> **ABOUT THIS EXERCISE**: Write the entries out again in full and unchanged, dropping every image.

> **INPUT DATA**:

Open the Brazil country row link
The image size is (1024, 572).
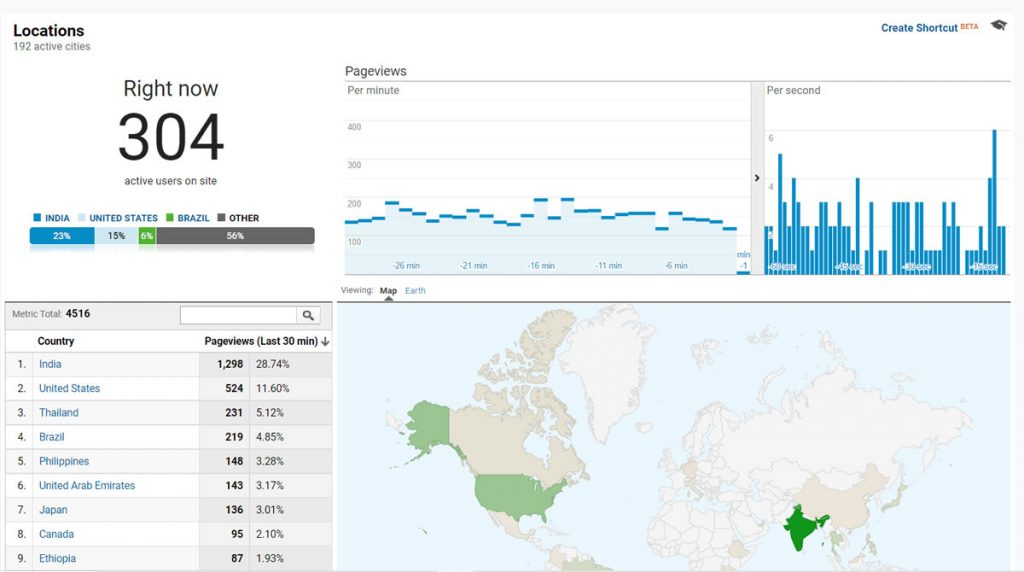[x=51, y=437]
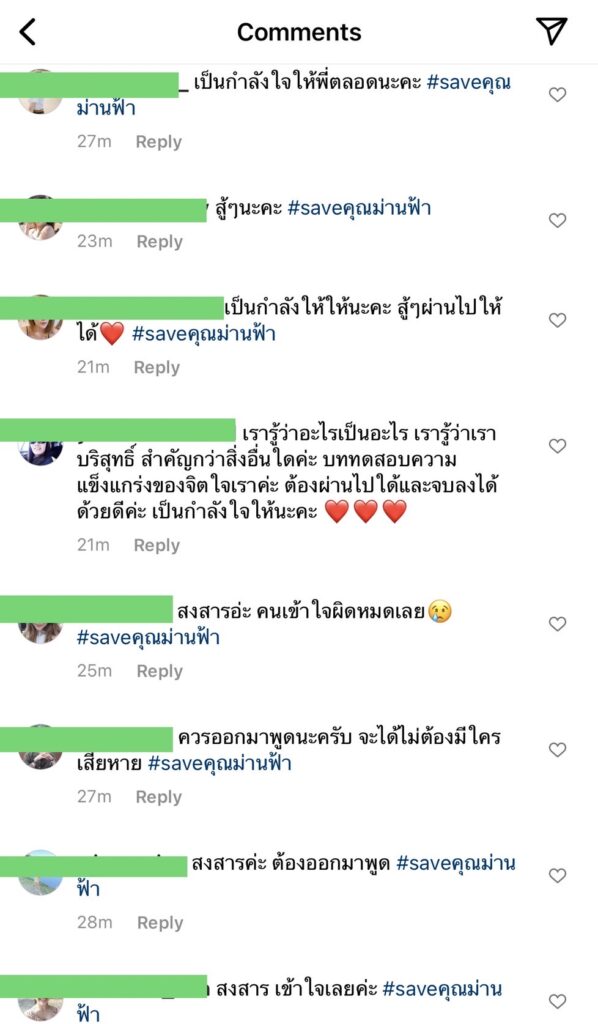Like the 25m comment with crying emoji
598x1024 pixels.
click(x=557, y=624)
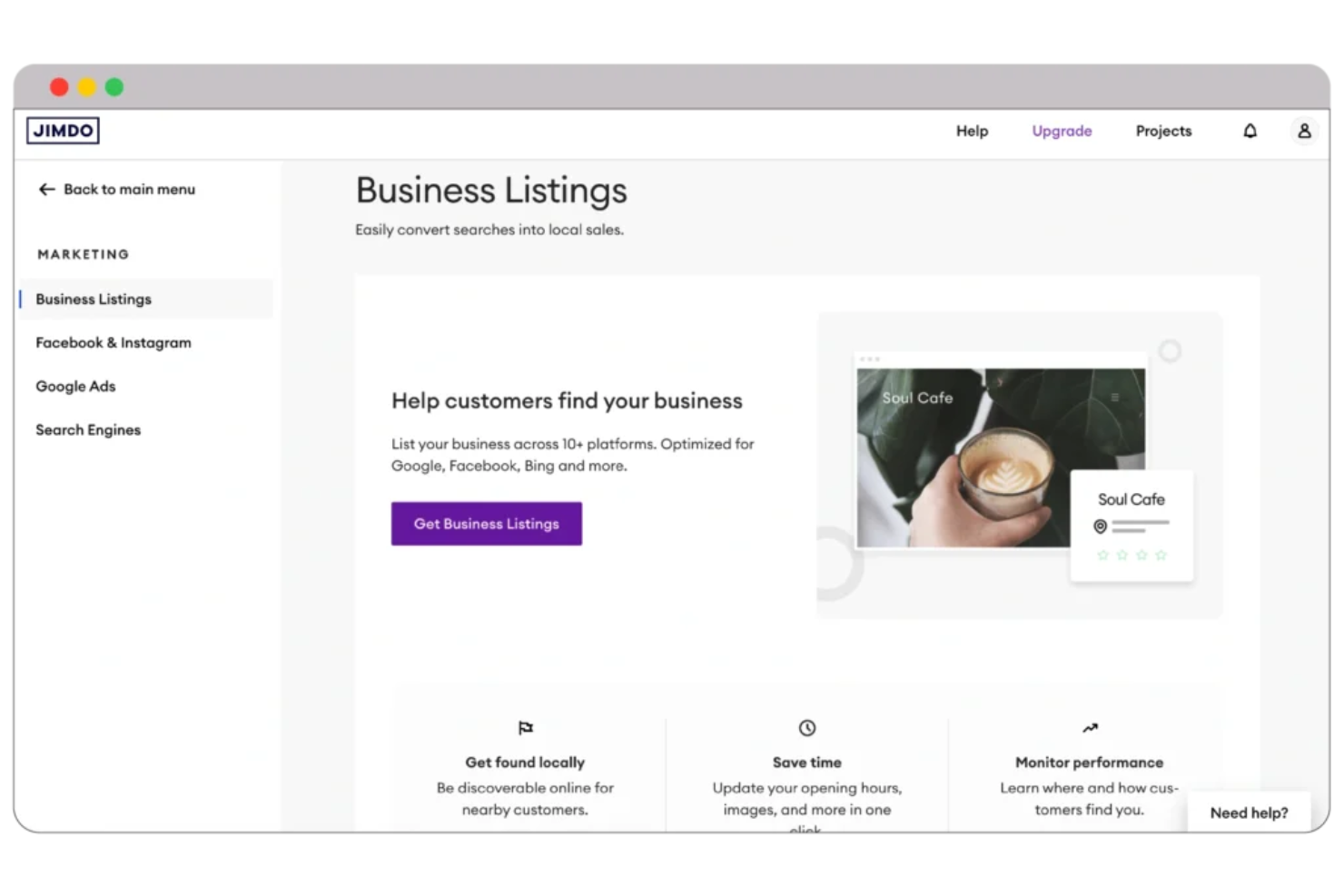
Task: Open the Facebook & Instagram section
Action: coord(113,342)
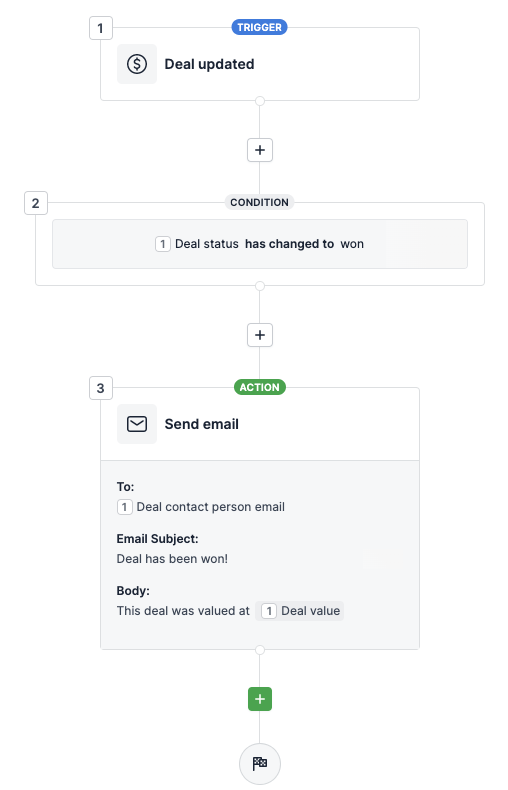
Task: Add step with green plus button
Action: 260,699
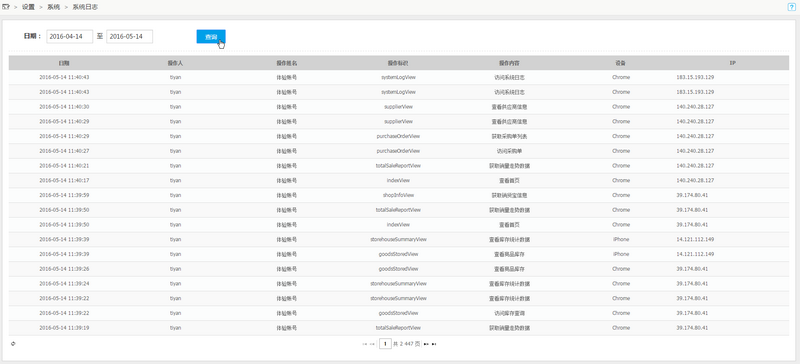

> **THE ANSWER**:
Open the Brazil country row link
The image size is (1024, 572).
[x=51, y=437]
Like the 25m comment with crying emoji
598x1024 pixels.
click(x=557, y=624)
Task: Open the Facebook & Instagram section
Action: coord(113,342)
Task: Add step with green plus button
Action: 260,699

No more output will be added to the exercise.